Отправились мы в трактир “Червонец” на углу Большой улицы. Теперь, в третьем часу пополудни, и думать нельзя было о возвращении восвояси. Мой друг, как и я, слишком боялся найти дома остывшую похлебку и вскипевшую жену.
День был рыночный, зала битком оказалась набита. У себя за столом в одиночестве есть как-то лучше, уютней. Но зато в тесноте средь веселых товарищей лучше ты ешь; итак, все всегда хорошо.
Долгое время мы оба молчали. Зато наши челюсти с хрустом и шелестом признавались в любви солонине с капустой, и она, розовея прелестно, благоухала и таяла. Потом – вина красного добрую кружку, чтоб рассеять туман перед глазами (в старину говорилось: есть, но не пить – себя ослепить). После чего с ясным взглядом и глоткой промытой я снова мог снисходительно глядеть на жизнь и на людей: они кажутся более прекрасными после того, как поел. За соседним столом поп заезжий сидел против старой откупщицы, которая к нему ластилась. Она нагибалась, говорила, вбирая, как черепаха, голову, а то, скрутив ее на сторону, поднимала к нему лицо с улыбкой приторной – словно на исповеди. Тот бочком слушал, но не слышал и на каждый поклон вежливо отвечал поклоном, не теряя, впрочем, ни одного глотка, – и, казалось, говорил:
– Иди, дочь моя, absolve te [Отпускаю тебе (лат.).]. Все грехи твои оставлены. Господь добрый. Я хорошо пообедал, ибо Господь добрый. И эта колбаса тоже очень недурна.

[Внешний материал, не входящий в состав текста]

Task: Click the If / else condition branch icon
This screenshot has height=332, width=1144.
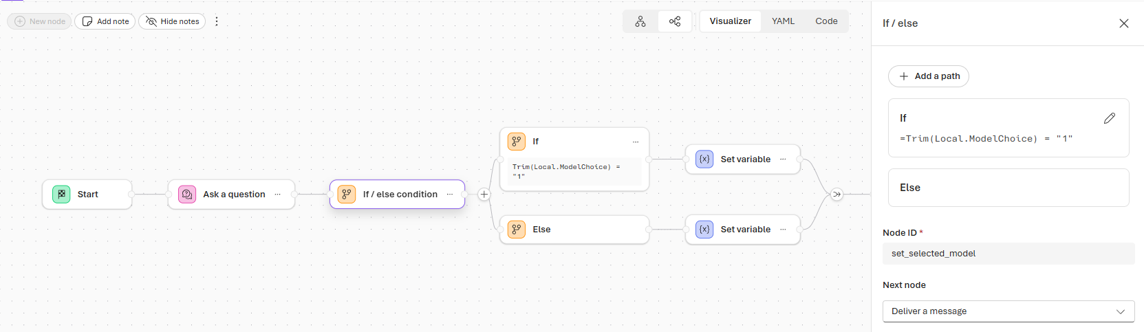Action: (x=347, y=195)
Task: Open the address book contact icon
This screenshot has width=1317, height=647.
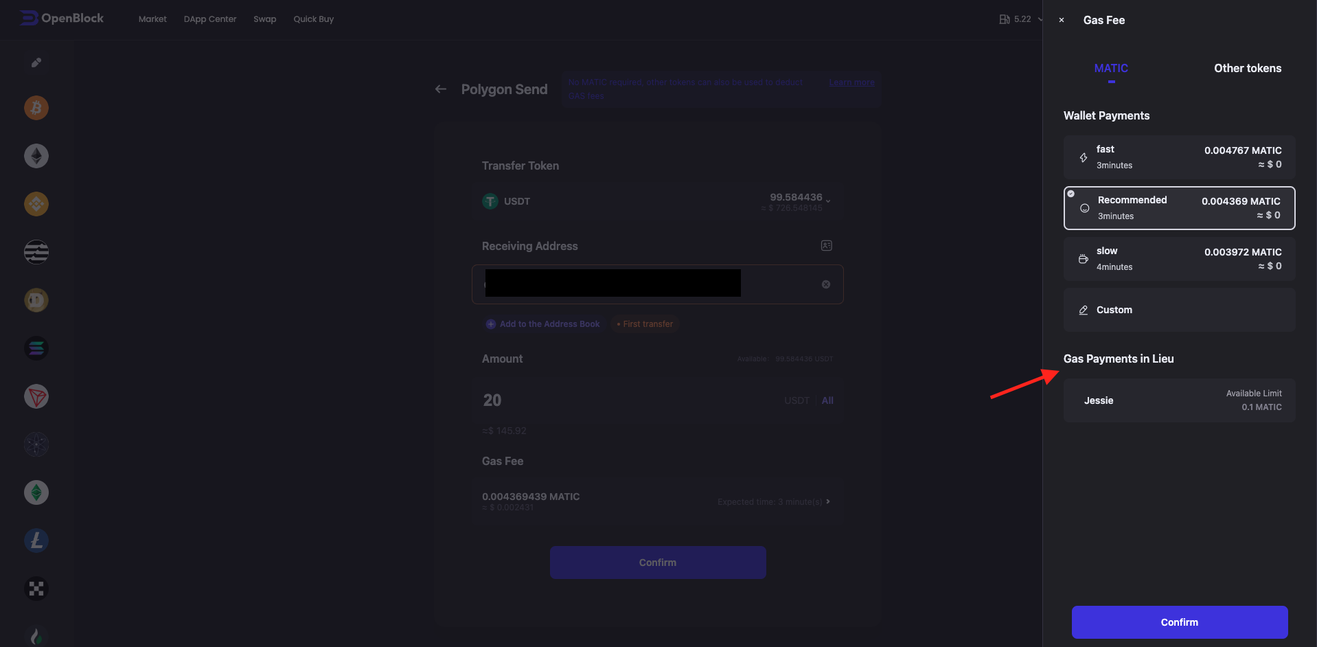Action: (x=827, y=246)
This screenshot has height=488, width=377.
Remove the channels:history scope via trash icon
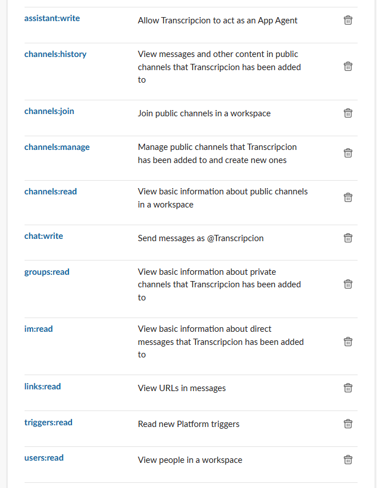click(x=348, y=66)
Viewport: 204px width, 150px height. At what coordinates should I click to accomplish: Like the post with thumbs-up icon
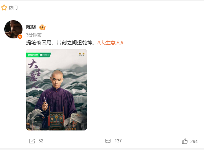tap(185, 141)
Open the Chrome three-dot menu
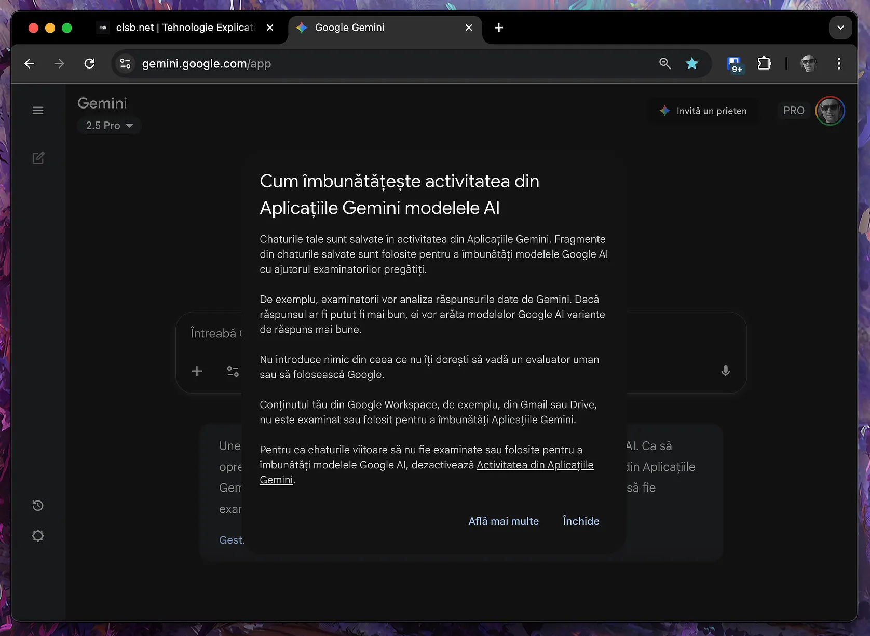The height and width of the screenshot is (636, 870). click(839, 64)
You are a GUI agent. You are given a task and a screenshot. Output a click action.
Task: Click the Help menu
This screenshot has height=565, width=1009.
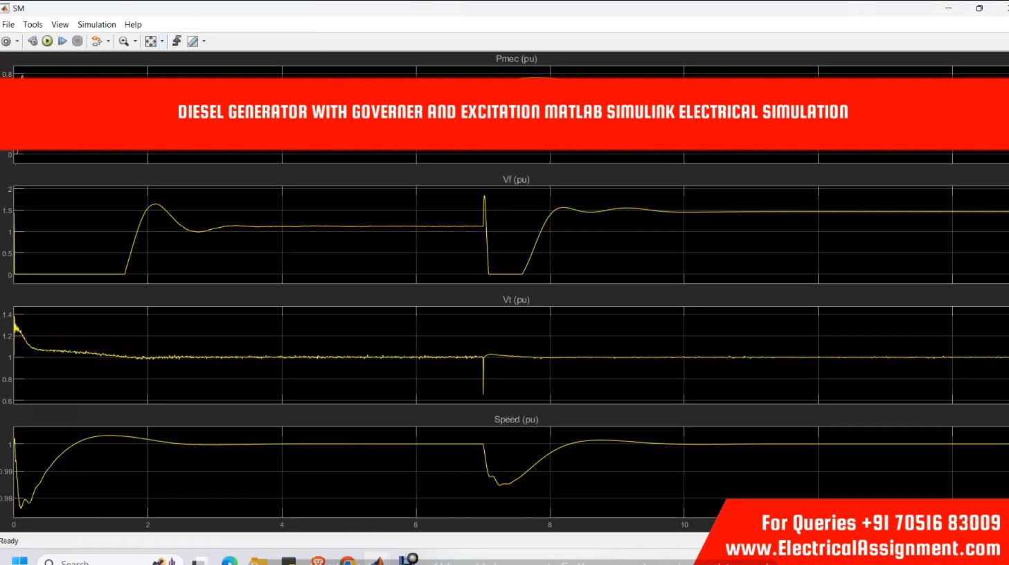(133, 24)
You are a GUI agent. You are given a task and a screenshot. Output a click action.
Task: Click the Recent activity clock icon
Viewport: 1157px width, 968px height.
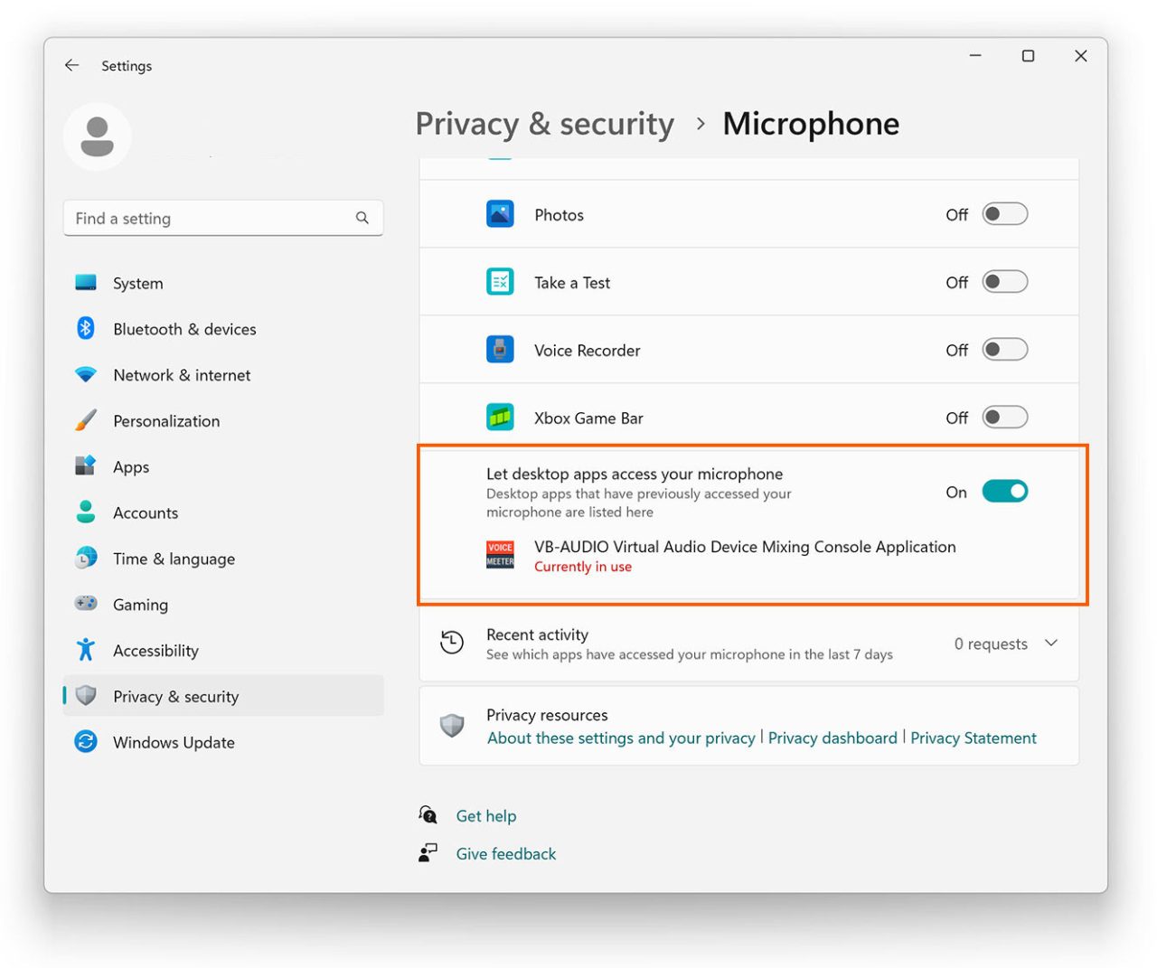coord(452,642)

Немного поодаль сидел нотариус наш, Деловой, и говорил с собратом, толкуя о собственности, о добродетели, о деньгах, о политике, о договорах, о республике… римской (он республиканец только в стихах латинских; а в жизни – как и всякий осторожный мещанин – он верный слуга королю).
В глубине мой порхающий взгляд отыскал Петруху кухаря в синей блузе, накрахмаленной круто, – Петруху Гордеца, который, в тот же миг подняв глаза, воскликнул, встал, позвал меня (я уверен, что он меня видел с самого начала, но притаился, хитрец; он помнит, что не заплатил за два прекрасных поставца из орешника, которые я для него смастерил два года тому назад). Подошел он ко мне, поднес стакан:
“Все мое сердце, сердце мое вас приветствует… -
поднес еще один. -
Чтоб ходить прямо, на обеих ногах ходить надо…” -
предложил мне пообедать вместе.
Он надеялся, что я, будучи сыт, откажусь. Но я, перехитрив его, сказал, что согласен. Что ж, долг платежом красен. Итак, снова я начал, но ныне степенней, спокойней, чем прежде: голодная смерть мне уже не грозила. Мало-помалу покинули залу невежды, что наскоро жрут, словно звери, насытиться только желая. Лишь добрые люди остались, почтенные и даровитые: благо истину и красоту умеют такие ценить. Хорошее блюдо для них, что хорошее дело.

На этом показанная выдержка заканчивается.